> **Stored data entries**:
**********

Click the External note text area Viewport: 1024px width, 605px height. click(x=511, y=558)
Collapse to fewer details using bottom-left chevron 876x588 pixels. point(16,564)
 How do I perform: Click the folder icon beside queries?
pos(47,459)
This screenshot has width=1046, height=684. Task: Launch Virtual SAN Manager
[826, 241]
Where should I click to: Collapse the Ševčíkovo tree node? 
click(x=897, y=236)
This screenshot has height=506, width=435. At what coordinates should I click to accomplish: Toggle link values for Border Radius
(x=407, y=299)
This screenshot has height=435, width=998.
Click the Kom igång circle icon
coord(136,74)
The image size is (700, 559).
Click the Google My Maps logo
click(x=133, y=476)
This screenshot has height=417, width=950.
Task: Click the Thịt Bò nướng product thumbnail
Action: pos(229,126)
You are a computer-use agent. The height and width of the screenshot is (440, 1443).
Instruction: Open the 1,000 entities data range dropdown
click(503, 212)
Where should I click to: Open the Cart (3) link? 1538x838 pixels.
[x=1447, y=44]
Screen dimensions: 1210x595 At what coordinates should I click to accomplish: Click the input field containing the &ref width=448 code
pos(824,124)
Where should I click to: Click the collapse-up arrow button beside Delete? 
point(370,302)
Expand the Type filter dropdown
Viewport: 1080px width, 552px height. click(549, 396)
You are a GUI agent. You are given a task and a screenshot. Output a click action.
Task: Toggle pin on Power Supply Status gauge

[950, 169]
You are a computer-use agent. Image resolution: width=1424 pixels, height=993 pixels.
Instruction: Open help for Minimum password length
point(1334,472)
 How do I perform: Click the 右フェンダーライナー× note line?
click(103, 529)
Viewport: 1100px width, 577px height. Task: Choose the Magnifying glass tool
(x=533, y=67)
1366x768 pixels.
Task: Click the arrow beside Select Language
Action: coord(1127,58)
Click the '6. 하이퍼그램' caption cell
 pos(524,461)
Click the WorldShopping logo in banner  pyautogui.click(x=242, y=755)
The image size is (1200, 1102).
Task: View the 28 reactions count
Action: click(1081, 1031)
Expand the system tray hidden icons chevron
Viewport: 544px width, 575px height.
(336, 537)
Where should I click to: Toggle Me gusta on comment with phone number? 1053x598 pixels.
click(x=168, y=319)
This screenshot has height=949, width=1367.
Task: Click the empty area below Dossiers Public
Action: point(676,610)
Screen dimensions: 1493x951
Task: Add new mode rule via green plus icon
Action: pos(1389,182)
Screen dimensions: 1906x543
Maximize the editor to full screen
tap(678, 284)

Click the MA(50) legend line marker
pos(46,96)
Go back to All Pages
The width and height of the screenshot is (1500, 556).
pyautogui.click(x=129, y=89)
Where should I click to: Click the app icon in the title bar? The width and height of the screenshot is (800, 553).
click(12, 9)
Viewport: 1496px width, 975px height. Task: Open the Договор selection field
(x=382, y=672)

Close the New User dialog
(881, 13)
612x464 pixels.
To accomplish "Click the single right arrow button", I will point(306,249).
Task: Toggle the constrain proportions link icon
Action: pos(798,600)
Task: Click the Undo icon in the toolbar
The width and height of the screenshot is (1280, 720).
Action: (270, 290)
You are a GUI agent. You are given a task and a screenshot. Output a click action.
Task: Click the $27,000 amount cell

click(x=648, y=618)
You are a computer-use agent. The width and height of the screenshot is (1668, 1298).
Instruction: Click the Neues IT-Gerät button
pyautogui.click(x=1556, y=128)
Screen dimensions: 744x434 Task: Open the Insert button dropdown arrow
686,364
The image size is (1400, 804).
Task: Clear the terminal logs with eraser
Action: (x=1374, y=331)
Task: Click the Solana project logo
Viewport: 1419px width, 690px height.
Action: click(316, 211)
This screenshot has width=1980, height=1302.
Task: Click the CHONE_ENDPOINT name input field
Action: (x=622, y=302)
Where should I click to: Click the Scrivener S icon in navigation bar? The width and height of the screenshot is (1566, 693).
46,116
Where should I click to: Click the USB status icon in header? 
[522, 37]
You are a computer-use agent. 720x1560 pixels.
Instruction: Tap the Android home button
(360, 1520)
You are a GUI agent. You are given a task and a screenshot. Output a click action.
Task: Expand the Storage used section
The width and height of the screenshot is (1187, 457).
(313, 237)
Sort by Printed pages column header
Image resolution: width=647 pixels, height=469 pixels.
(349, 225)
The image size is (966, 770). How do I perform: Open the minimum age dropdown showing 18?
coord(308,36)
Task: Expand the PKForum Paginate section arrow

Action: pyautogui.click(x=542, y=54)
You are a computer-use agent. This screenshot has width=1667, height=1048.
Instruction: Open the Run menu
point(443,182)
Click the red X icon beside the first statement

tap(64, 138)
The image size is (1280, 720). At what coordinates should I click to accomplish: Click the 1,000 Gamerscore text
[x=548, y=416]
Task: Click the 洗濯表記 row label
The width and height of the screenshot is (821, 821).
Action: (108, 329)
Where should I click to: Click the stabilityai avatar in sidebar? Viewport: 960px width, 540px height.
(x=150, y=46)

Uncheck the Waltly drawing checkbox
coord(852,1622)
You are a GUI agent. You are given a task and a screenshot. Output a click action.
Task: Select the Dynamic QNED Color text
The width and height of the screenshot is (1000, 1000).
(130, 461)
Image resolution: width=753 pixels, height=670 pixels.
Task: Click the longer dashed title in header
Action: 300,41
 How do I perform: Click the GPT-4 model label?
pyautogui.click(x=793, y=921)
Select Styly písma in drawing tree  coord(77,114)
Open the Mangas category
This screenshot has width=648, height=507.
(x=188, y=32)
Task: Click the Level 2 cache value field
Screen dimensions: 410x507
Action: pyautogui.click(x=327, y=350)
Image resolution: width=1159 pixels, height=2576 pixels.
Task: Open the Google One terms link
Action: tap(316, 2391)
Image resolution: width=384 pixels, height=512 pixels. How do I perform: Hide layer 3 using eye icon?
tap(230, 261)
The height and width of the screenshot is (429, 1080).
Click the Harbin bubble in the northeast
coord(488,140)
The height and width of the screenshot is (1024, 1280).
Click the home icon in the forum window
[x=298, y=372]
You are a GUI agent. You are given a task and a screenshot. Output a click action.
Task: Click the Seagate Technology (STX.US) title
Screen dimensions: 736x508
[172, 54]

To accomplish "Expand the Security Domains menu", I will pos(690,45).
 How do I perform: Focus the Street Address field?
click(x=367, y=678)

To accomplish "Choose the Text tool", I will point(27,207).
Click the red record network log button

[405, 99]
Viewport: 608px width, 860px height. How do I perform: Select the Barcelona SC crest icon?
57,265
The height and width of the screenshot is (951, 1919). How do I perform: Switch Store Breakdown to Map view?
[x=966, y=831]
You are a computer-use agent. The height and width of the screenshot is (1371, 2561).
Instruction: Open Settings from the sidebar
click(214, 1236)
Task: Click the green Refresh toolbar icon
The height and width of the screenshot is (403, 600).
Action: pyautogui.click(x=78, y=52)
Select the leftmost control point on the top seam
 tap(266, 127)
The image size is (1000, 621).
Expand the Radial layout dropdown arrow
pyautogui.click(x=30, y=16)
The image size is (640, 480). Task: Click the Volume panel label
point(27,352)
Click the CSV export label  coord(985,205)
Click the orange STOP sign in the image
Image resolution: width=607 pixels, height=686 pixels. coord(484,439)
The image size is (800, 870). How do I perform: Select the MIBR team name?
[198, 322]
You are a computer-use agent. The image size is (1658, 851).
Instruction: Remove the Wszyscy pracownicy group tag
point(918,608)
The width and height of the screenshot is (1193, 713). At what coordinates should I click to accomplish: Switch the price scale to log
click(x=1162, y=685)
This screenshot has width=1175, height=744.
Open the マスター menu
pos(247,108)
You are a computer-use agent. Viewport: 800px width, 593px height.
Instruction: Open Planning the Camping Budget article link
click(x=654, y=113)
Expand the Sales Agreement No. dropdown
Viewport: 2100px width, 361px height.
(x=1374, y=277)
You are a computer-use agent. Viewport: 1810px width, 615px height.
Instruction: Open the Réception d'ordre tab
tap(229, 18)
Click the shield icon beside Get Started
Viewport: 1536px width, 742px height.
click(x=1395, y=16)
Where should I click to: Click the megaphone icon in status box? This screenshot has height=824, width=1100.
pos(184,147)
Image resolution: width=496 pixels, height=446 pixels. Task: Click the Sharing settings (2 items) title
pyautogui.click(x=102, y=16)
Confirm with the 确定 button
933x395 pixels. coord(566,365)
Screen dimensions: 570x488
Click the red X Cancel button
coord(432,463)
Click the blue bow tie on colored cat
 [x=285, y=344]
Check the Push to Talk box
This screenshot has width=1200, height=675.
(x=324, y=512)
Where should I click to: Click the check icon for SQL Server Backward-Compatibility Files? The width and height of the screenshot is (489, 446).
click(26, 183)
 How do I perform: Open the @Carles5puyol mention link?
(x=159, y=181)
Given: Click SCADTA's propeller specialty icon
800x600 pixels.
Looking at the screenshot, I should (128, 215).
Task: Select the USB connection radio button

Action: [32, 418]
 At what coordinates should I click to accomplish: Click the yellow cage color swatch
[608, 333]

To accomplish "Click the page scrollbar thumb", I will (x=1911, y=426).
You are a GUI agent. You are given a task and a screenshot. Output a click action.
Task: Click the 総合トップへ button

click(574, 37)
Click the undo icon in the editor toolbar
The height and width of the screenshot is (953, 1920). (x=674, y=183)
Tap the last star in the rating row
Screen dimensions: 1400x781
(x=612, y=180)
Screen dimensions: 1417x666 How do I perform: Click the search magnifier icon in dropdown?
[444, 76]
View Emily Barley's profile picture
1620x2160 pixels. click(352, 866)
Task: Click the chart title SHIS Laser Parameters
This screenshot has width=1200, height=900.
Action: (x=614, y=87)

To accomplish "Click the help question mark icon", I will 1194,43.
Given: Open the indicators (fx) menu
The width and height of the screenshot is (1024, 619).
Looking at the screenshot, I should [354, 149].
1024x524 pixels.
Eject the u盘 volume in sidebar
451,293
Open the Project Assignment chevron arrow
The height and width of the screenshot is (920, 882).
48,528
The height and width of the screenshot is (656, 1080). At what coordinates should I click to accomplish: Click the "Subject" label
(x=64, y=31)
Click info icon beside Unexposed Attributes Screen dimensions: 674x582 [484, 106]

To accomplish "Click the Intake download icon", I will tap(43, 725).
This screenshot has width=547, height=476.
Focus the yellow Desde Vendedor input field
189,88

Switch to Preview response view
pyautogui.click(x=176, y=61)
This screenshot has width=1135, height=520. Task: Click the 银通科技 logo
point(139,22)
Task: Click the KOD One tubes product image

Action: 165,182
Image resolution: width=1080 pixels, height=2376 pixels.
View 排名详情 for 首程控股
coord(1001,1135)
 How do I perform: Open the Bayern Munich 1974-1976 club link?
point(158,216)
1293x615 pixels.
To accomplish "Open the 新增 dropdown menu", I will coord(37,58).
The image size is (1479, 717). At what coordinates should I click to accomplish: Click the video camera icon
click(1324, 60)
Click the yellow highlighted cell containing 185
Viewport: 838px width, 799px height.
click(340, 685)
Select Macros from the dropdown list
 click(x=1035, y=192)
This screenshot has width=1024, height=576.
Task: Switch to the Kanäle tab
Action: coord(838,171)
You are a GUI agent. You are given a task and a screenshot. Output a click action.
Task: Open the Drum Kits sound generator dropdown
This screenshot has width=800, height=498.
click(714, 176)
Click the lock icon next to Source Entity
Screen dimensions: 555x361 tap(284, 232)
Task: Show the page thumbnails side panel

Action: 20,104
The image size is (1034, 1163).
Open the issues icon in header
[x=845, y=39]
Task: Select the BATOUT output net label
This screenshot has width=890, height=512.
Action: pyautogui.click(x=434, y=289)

**********

> **Your assignment**: Quote exactly the first line of the entries and every line after it, stopping with the line that contains "This screenshot has height=435, width=998.".

> **Worked solution**:
Click the External note text area Viewport: 1024px width, 605px height. click(x=511, y=558)
Collapse to fewer details using bottom-left chevron 876x588 pixels. point(16,564)
 How do I perform: Click the folder icon beside queries?
pos(47,459)
This screenshot has width=1046, height=684. Task: Launch Virtual SAN Manager
[826, 241]
Where should I click to: Collapse the Ševčíkovo tree node? 
click(x=897, y=236)
This screenshot has height=506, width=435. At what coordinates should I click to accomplish: Toggle link values for Border Radius
(x=407, y=299)
This screenshot has height=435, width=998.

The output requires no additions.